*EXERCISE REQUIREMENTS*.
Set down each line of the material that follows exactly, and leave its pictures out.
─── SOURCE DATA ───
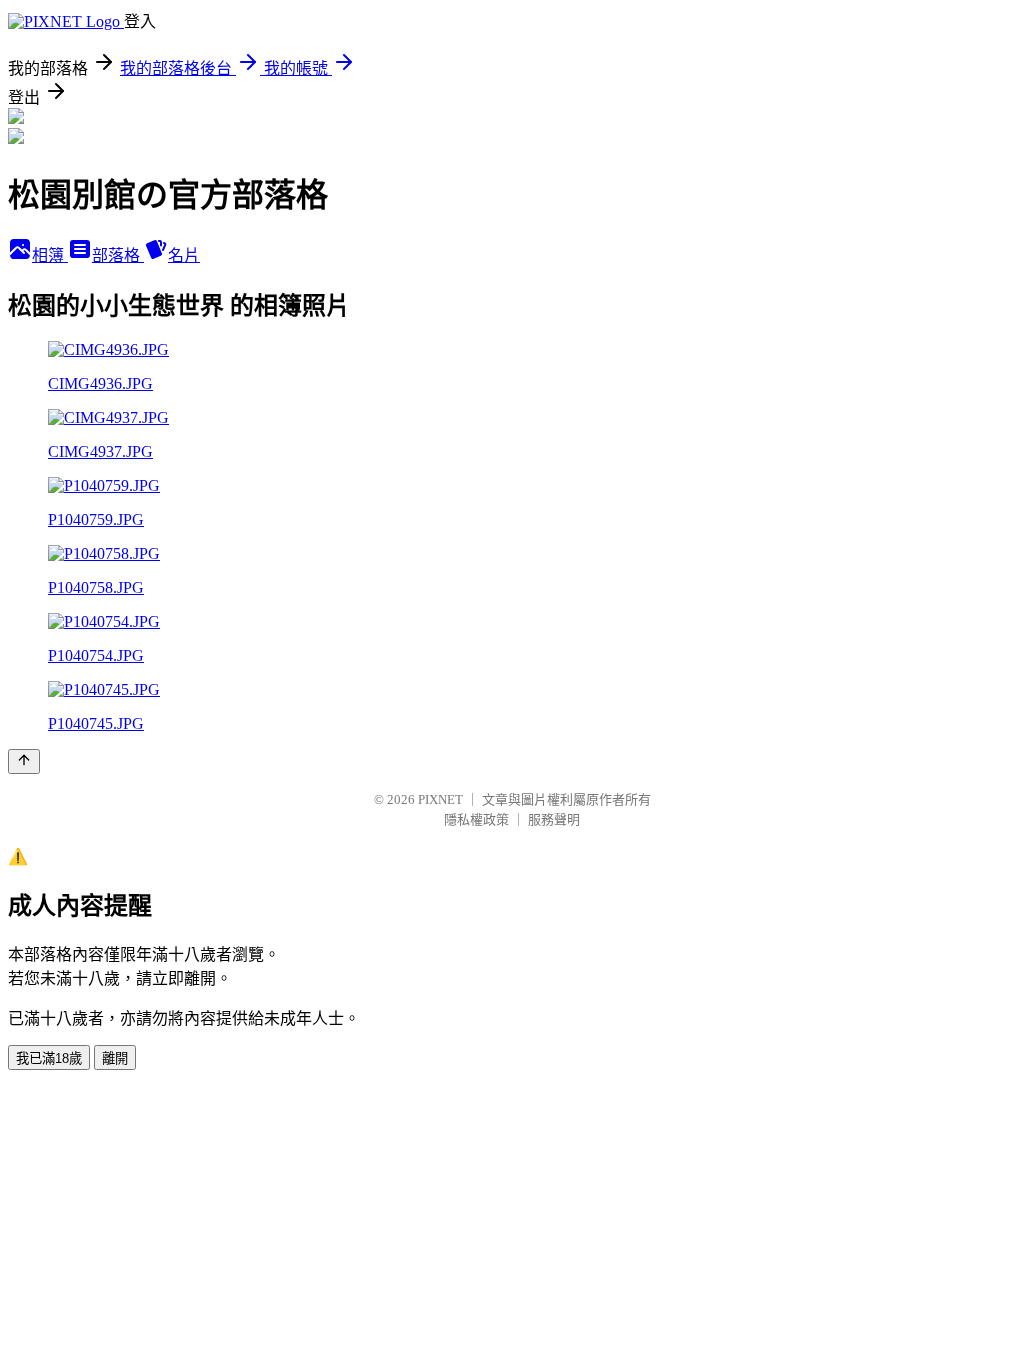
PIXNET (440, 799)
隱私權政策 (476, 819)
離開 (115, 1058)
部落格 (118, 255)
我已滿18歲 (49, 1058)
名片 (184, 255)
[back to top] (24, 761)
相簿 (50, 255)
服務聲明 (554, 819)
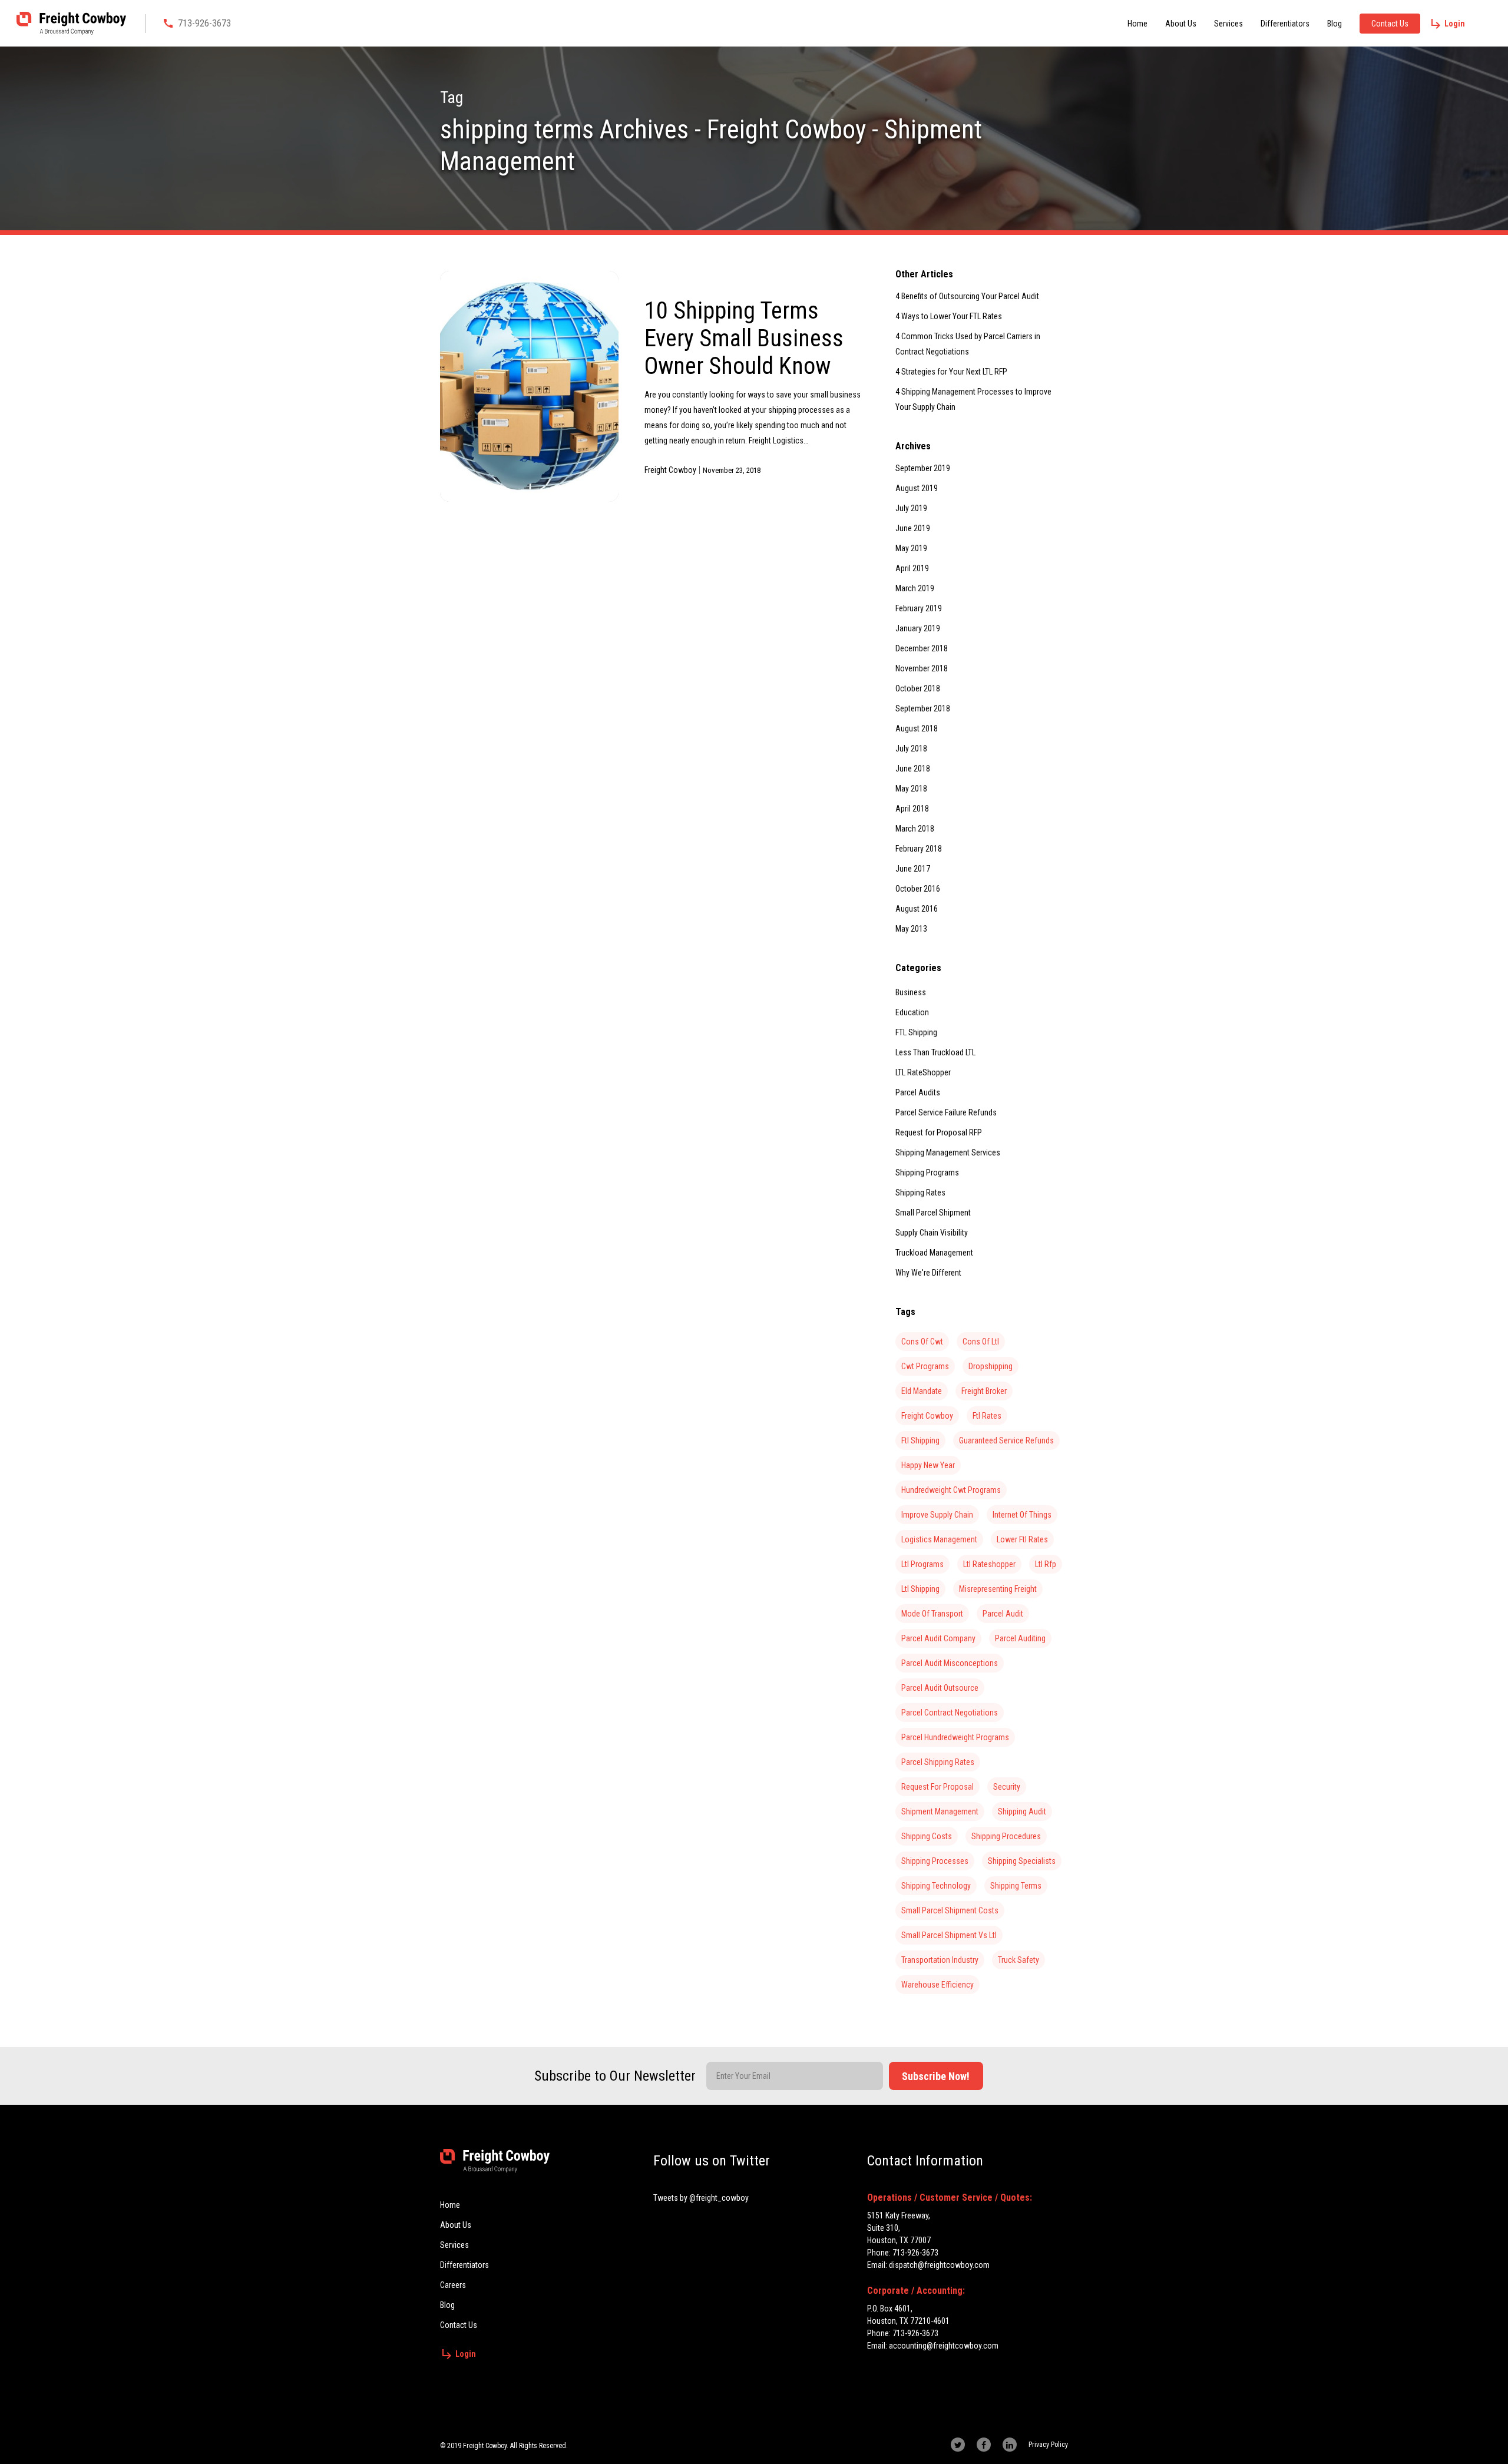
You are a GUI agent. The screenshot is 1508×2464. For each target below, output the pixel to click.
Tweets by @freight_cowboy (701, 2198)
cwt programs (925, 1366)
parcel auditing (1020, 1638)
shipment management (939, 1811)
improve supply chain (937, 1514)
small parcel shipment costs (949, 1910)
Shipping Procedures (1006, 1836)
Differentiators (1285, 23)
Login (1454, 23)
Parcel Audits (917, 1092)
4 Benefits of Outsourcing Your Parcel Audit (967, 296)
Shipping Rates (920, 1192)
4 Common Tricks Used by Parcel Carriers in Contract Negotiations (967, 344)
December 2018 (921, 648)
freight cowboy (927, 1415)
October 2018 (917, 688)
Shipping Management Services (947, 1152)
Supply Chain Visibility (931, 1232)
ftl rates (987, 1415)
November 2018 (921, 668)
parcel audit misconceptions (949, 1663)
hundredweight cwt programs (951, 1490)
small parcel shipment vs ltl (949, 1935)
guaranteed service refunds (1006, 1440)
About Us (1180, 23)
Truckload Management (934, 1252)
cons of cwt (922, 1341)
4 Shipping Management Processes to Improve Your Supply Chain (973, 399)
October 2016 (917, 888)
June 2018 (912, 768)
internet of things (1022, 1514)
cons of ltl (981, 1341)
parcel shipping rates (937, 1762)
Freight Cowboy (670, 470)
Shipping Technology (936, 1885)
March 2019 (914, 588)
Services (1228, 23)
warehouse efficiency (937, 1984)
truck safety (1018, 1960)
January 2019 (917, 628)
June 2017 (912, 868)
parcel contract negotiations (949, 1712)
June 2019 (912, 528)
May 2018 (911, 788)
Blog (1334, 23)
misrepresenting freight (998, 1589)
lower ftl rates (1022, 1539)
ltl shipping (920, 1589)
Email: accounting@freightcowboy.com (932, 2345)
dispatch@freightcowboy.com (939, 2265)
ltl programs (922, 1564)
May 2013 (911, 928)
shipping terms (1015, 1885)
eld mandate (921, 1391)
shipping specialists (1022, 1861)
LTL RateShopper (923, 1072)
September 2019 (922, 468)
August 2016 (916, 908)
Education (912, 1012)
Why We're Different (928, 1272)
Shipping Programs (927, 1172)
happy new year (928, 1465)
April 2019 (912, 568)
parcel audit (1003, 1613)
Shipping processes (934, 1861)
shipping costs (926, 1836)
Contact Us (1389, 23)
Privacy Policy (1048, 2444)
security (1006, 1786)
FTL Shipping (916, 1032)
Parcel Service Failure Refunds (946, 1112)
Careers (453, 2285)
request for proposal (937, 1786)
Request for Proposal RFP (938, 1132)
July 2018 (911, 748)
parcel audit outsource (939, 1688)
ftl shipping (920, 1440)
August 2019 (916, 488)
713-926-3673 (204, 23)
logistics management (939, 1539)
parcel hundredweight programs (955, 1737)
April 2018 (912, 808)
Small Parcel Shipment (933, 1212)
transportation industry (939, 1960)
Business (910, 992)
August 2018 (916, 728)
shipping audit (1022, 1811)
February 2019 (918, 608)
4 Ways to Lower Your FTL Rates (948, 316)
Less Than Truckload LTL (935, 1052)
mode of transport (932, 1613)
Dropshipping (990, 1366)
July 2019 (911, 508)
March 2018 (914, 828)
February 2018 (918, 848)
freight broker (984, 1391)
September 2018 (922, 708)
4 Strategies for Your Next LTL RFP (951, 371)
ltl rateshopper (989, 1564)
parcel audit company (938, 1638)
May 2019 (911, 548)
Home (1137, 23)
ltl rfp (1045, 1564)
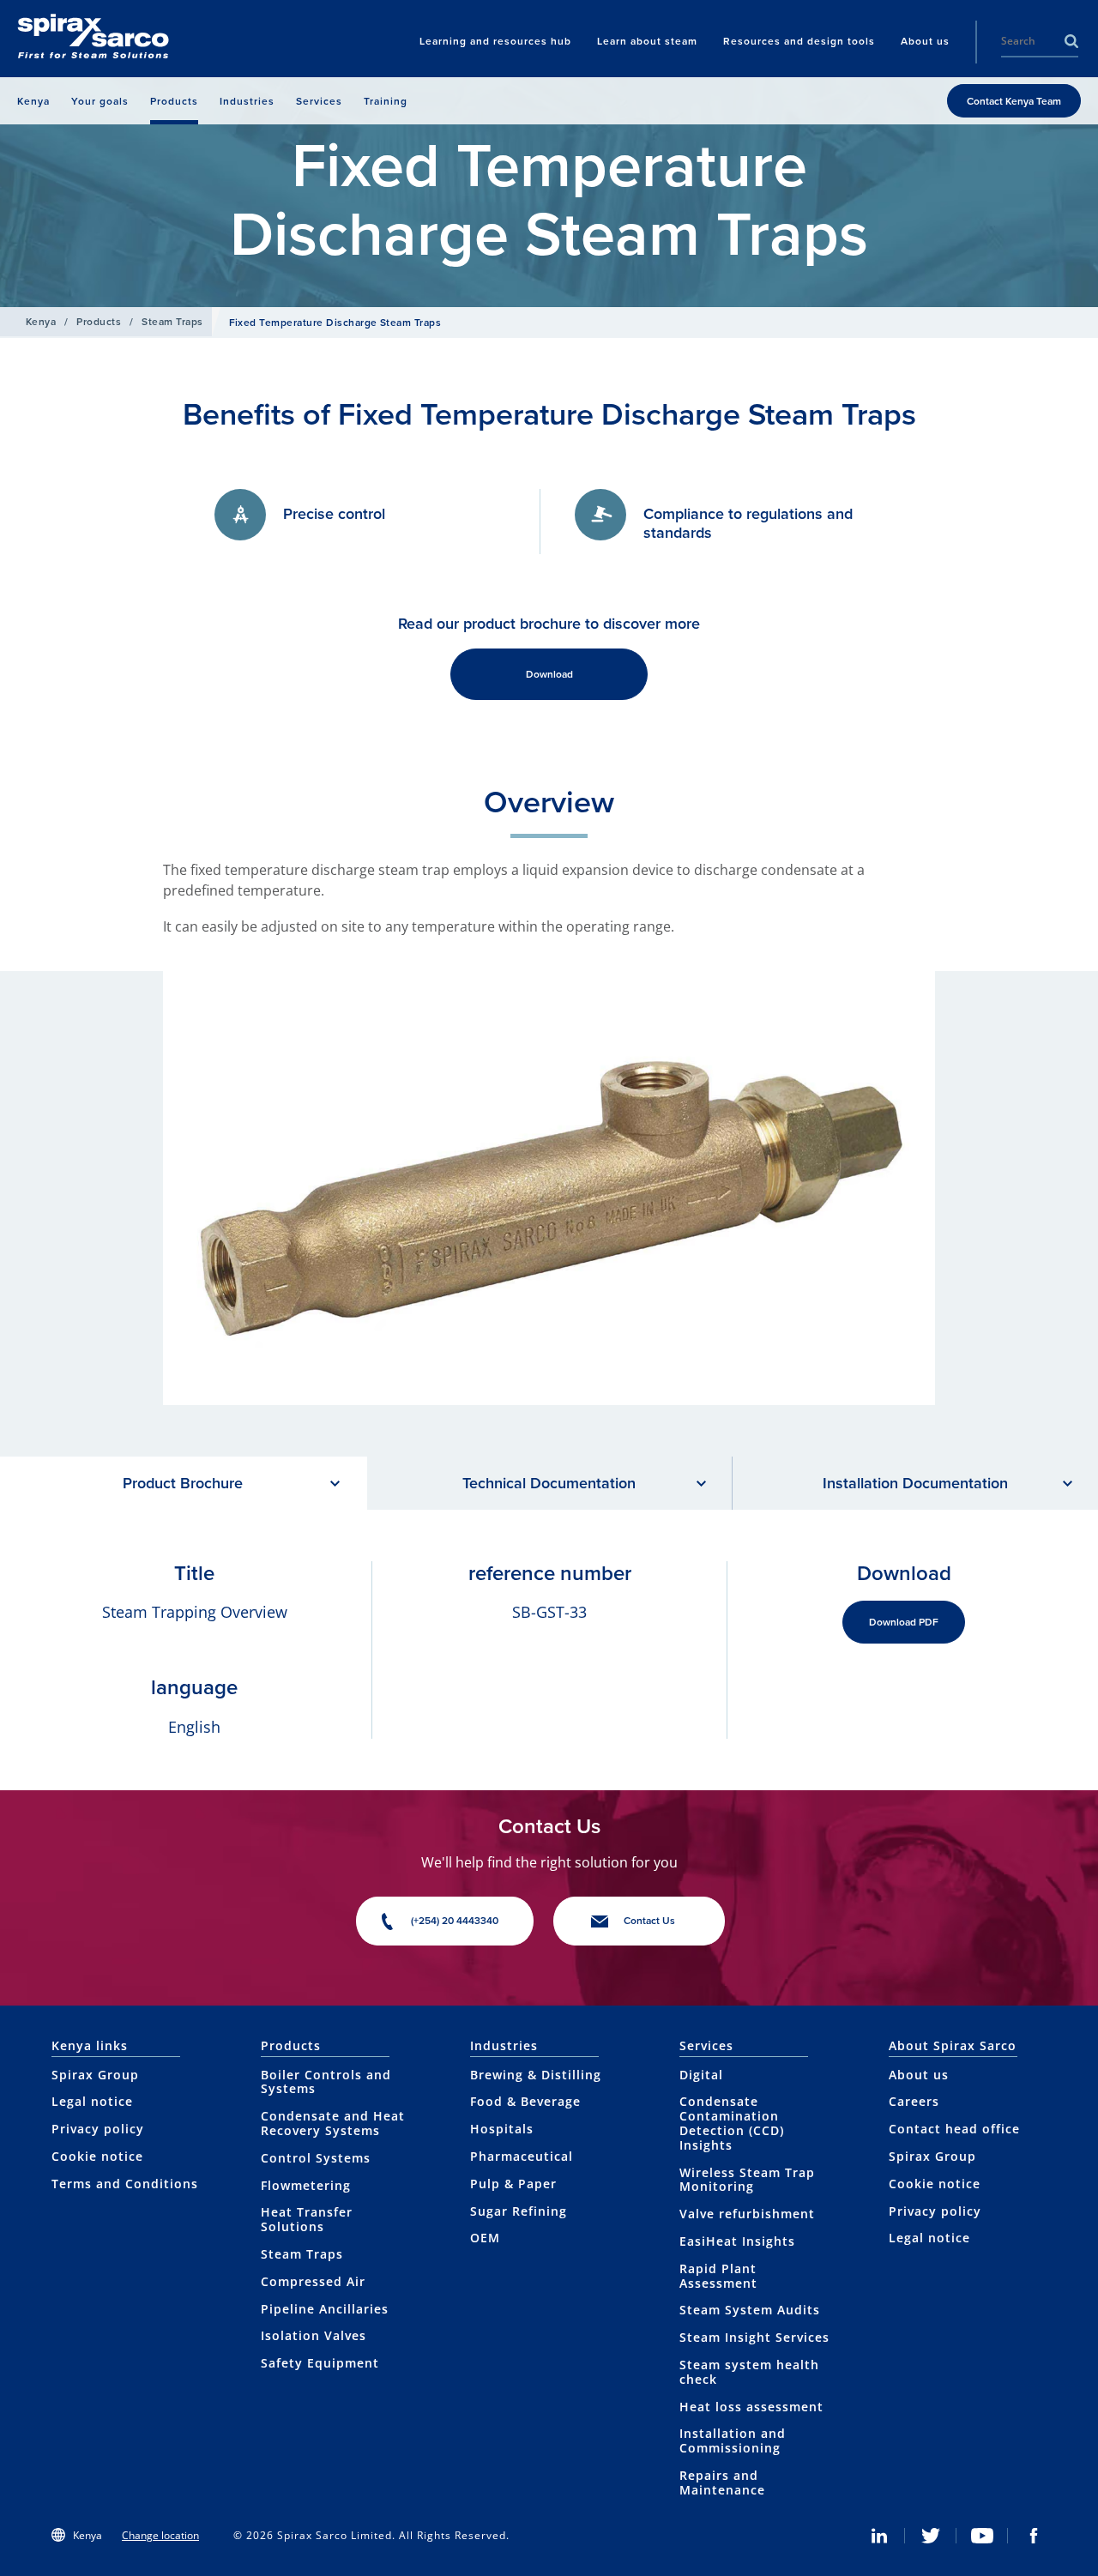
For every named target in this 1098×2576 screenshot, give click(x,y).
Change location (160, 2535)
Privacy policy (97, 2129)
───
*OUTPUT FOR THIS EXERCISE*.
PIXNET (440, 799)
隱私權政策 (476, 819)
離開 (115, 1058)
部落格 (118, 255)
我已滿18歲 (49, 1058)
名片 (184, 255)
[back to top] (24, 761)
相簿 (50, 255)
服務聲明 (554, 819)
You are a GUI agent. The screenshot is 1508×2464. For each target below, output the pixel to click.
Tweets by @freight_cowboy (701, 2198)
cwt programs (925, 1366)
parcel auditing (1020, 1638)
shipment management (939, 1811)
improve supply chain (937, 1514)
small parcel shipment costs (949, 1910)
Shipping Procedures (1006, 1836)
Differentiators (1285, 23)
Login (1454, 23)
Parcel Audits (917, 1092)
4 Benefits of Outsourcing Your Parcel Audit (967, 296)
Shipping Rates (920, 1192)
4 Common Tricks Used by Parcel Carriers in Contract Negotiations (967, 344)
December 2018 (921, 648)
freight cowboy (927, 1415)
October 2018 (917, 688)
Shipping Management Services (947, 1152)
Supply Chain Visibility (931, 1232)
ftl rates (987, 1415)
November 2018 (921, 668)
parcel audit misconceptions (949, 1663)
hundredweight cwt programs (951, 1490)
small parcel shipment vs ltl (949, 1935)
guaranteed service refunds (1006, 1440)
About Us (1180, 23)
Truckload Management (934, 1252)
cons of cwt (922, 1341)
4 Shipping Management Processes to Improve Your Supply Chain (973, 399)
October 2016 (917, 888)
June 2018 (912, 768)
internet of things (1022, 1514)
cons of ltl (981, 1341)
parcel shipping rates (937, 1762)
Freight Cowboy (670, 470)
Shipping Technology (936, 1885)
March 2019 (914, 588)
Services (1228, 23)
warehouse efficiency (937, 1984)
truck safety (1018, 1960)
January 2019 (917, 628)
June 2017 (912, 868)
parcel contract negotiations (949, 1712)
June 2019 (912, 528)
May 2018 (911, 788)
Blog (1334, 23)
misrepresenting freight (998, 1589)
lower ftl rates (1022, 1539)
ltl shipping (920, 1589)
Email: accounting@freightcowboy.com (932, 2345)
dispatch@freightcowboy.com (939, 2265)
ltl programs (922, 1564)
May 2013 (911, 928)
shipping terms (1015, 1885)
eld mandate (921, 1391)
shipping specialists (1022, 1861)
LTL RateShopper (923, 1072)
September 2019 (922, 468)
August 2016 (916, 908)
Education (912, 1012)
Why We're Different (928, 1272)
Shipping Programs (927, 1172)
happy new year (928, 1465)
April 2019 (912, 568)
parcel audit (1003, 1613)
Shipping processes (934, 1861)
shipping costs (926, 1836)
Contact Us (1389, 23)
Privacy Policy (1048, 2444)
security (1006, 1786)
FTL Shipping (916, 1032)
Parcel Service Failure Refunds (946, 1112)
Careers (453, 2285)
request for proposal (937, 1786)
Request for Proposal RFP (938, 1132)
July 2018 (911, 748)
parcel audit outsource (939, 1688)
ftl shipping (920, 1440)
August 2019 (916, 488)
713-926-3673 (204, 23)
logistics management (939, 1539)
parcel hundredweight programs (955, 1737)
April 2018 (912, 808)
Small Parcel Shipment (933, 1212)
transportation industry (939, 1960)
Business (910, 992)
August 2018 (916, 728)
shipping audit (1022, 1811)
February 2019 (918, 608)
4 Ways to Lower Your FTL Rates (948, 316)
Less Than Truckload LTL (935, 1052)
mode of transport (932, 1613)
Dropshipping (990, 1366)
July 2019 (911, 508)
March 2018 (914, 828)
February 2018 (918, 848)
freight broker (984, 1391)
September 2018 (922, 708)
4 Strategies for Your Next LTL RFP (951, 371)
ltl rateshopper (989, 1564)
parcel audit company (938, 1638)
May 2019 (911, 548)
Home (1137, 23)
ltl rfp (1045, 1564)
For every named target in this 1098×2576 screenshot, give click(x,y).
Change location (160, 2535)
Privacy policy (97, 2129)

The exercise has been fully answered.